**Listed records**:
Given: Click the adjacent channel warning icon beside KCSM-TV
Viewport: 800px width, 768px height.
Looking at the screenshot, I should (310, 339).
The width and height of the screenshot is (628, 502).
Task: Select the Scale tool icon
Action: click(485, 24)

**Task to complete**: Could the entries above be output once more, exactly as they are?

**Task solution**:
Given: Click the adjacent channel warning icon beside KCSM-TV
Viewport: 800px width, 768px height.
Looking at the screenshot, I should (310, 339).
The width and height of the screenshot is (628, 502).
Task: Select the Scale tool icon
Action: click(485, 24)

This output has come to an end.